8.2   Bewertung der Ergebnisse

(1) Der ermittelte Istzustand ist mit dem Sollzustand zu vergleichen und hinsichtlich der Aussage, ob und unter welchen Bedingungen das Arbeitsmittel weiterhin sicher verwendet werden kann, zu bewerten.
(2) Die in der Gefährdungsbeurteilung festgelegte Prüffrist ist zu überprüfen, ggf. ist eine Anpassung vorzuschlagen.
Beispiele für eine Kontrolle nach Nummer 5.2:
  1. „Hammer“
    1. An einem Hammerkopf fehlt der Keil zum Hammerstiel.
    2. Ein offensichtlicher Mangel besteht. Vor Weiterverwendung ist eine Maßnahme erforderlich.

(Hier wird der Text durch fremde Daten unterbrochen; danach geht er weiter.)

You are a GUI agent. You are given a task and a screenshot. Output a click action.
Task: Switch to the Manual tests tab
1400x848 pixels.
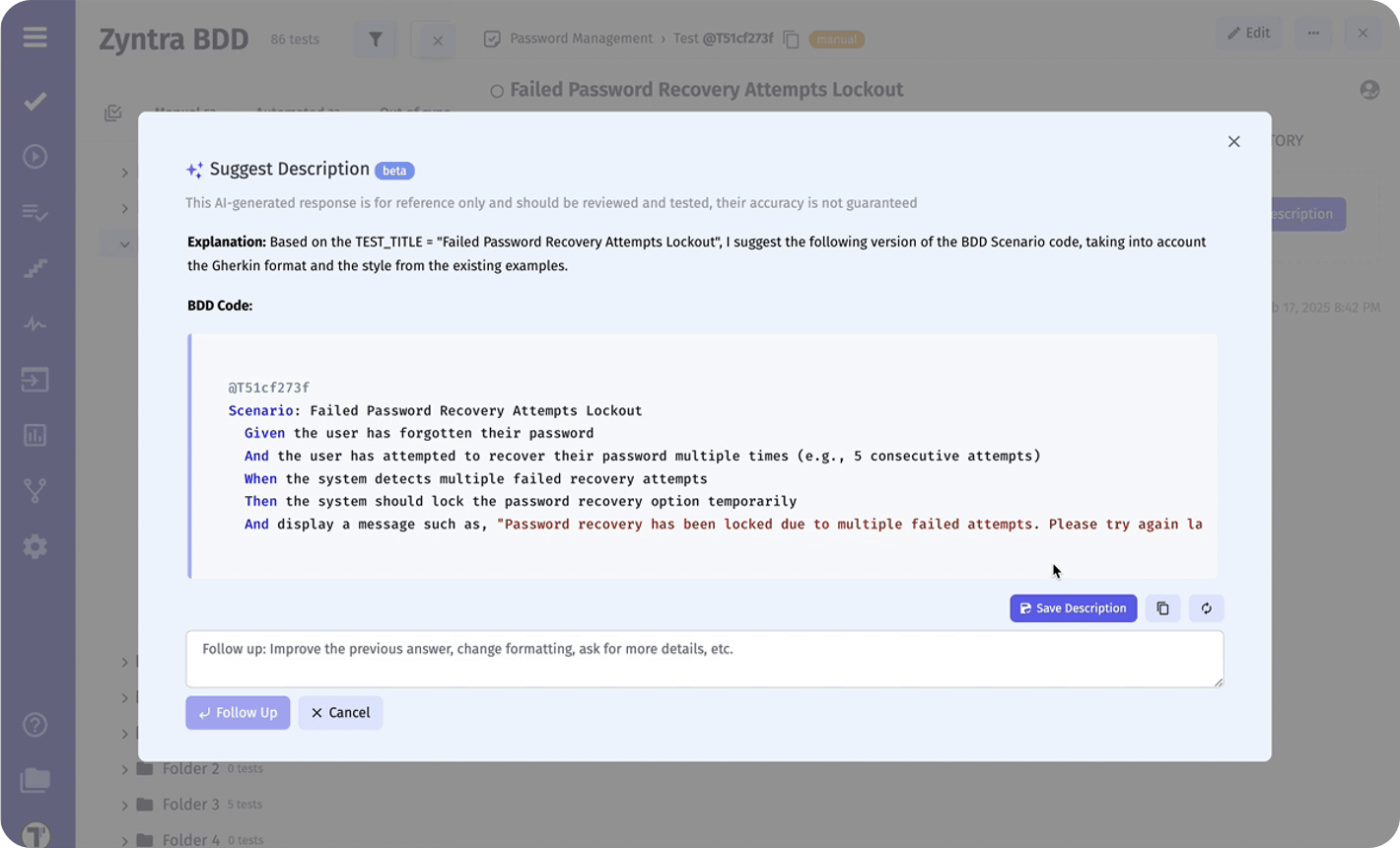(x=185, y=111)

  2. „Hydraulische Presse“
    1. Der Handschutz soll durch sichere Werkzeuge gewährleistet werden. Beim Wechseln des Werkzeuges hat der Arbeitgeber deshalb nach jedem Einrichten die Kontrolle des wirksamen Handschutzes festgelegt.

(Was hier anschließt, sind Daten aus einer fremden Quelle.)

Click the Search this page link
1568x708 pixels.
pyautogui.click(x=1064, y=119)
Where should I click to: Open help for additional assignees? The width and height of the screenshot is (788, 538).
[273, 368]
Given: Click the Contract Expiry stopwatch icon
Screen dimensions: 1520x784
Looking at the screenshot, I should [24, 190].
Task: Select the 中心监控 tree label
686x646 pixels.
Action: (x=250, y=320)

    2. Die Presse ist aktuell mit einem Werkzeug eingerichtet, dessen Schutzeinrichtung die Möglichkeit des rückwärtigen Eingriffs in die Quetschstelle gibt.
    3. Ein offensichtlicher Mangel besteht. Vor Weiterverwendung ist eine Maßnahme erforderlich.

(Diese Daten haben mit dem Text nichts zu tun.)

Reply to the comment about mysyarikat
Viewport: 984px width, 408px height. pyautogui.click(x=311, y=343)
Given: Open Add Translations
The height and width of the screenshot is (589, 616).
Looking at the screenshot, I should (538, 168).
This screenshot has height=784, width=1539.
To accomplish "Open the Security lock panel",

Beispiele für eine Prüfung nach Nummer 4.2:
  1. „Hydraulische Presse“
    1. Sollzustand: Die hydraulische Presse soll durch Schutzmaßnahmen mechanischer und hydraulischer Art, insbesondere durch ein Pressensicherheitsventil, gegen unzulässige Drucküberschreitung im Hydrauliksystem im sicheren Zustand verbleiben.
    2. Ermittlung des Istzustands: Der Ausbau und die Beschaltungskontrolle ergibt eine Fehlfunktion des Pressensicherheitsventils.
    3. Vergleich Ist- mit SolIzustand: Eine negative Abweichung zwischen Soll- und Istzustand besteht.
      Mögliche Maßnahme: „Pressensicherheitsventil ersetzen“.
    4. Erneute Prüfung nach Einbau des Pressensicherheitsventils.
  2. Prüfung eines handgeführten elektrischen, über eine Steckvorrichtung angeschlossenen Arbeitsmittels
    1. Sollzustand: Es sind die im Rahmen der Gefährdungsbeurteilung festgelegten Grenzwerte (z. B. für den Schutzleiterwiderstand, die IP-Schutzart) einzuhalten.
    2. Ermittlung des Istzustandes:
      • Sichtprüfung: Besichtigung des Arbeitsmittels auf äußerlich erkennbare Mängel (z. B. Schäden an der Anschlussleitung und am Gehäuse, sicherheitsbeeinträchtigende Verschmutzung und Korrosion) ggf. nach Öffnung der Gehäuse.
      • Prüfung der Schutzleiterverbindung durch Widerstandsmessung oder durch sonstige Ermittlung, ob der Grenzwert eingehalten ist.
      • Messen des Isolationswiderstandes, des Schutzleiterstromes, des Berührungsstromes und des Ableitstromes mit geeigneten Messgeräten.
      • Erproben des Arbeitsmittels und prüfen der Funktion der Schutzmaßnahmen.
    3. Vergleich Ist- mit SolIzustand: Die Werte des ermittelten Istzustandes weichen sicherheitstechnisch kritisch von den festgelegten Werten ab. Eine Abweichung zwischen Ist- und Sollzustand besteht.
      Mögliche Maßnahme: Reinigen oder Anschlussleitung ersetzen.
    4. Erneute Ermittlung des Istzustandes.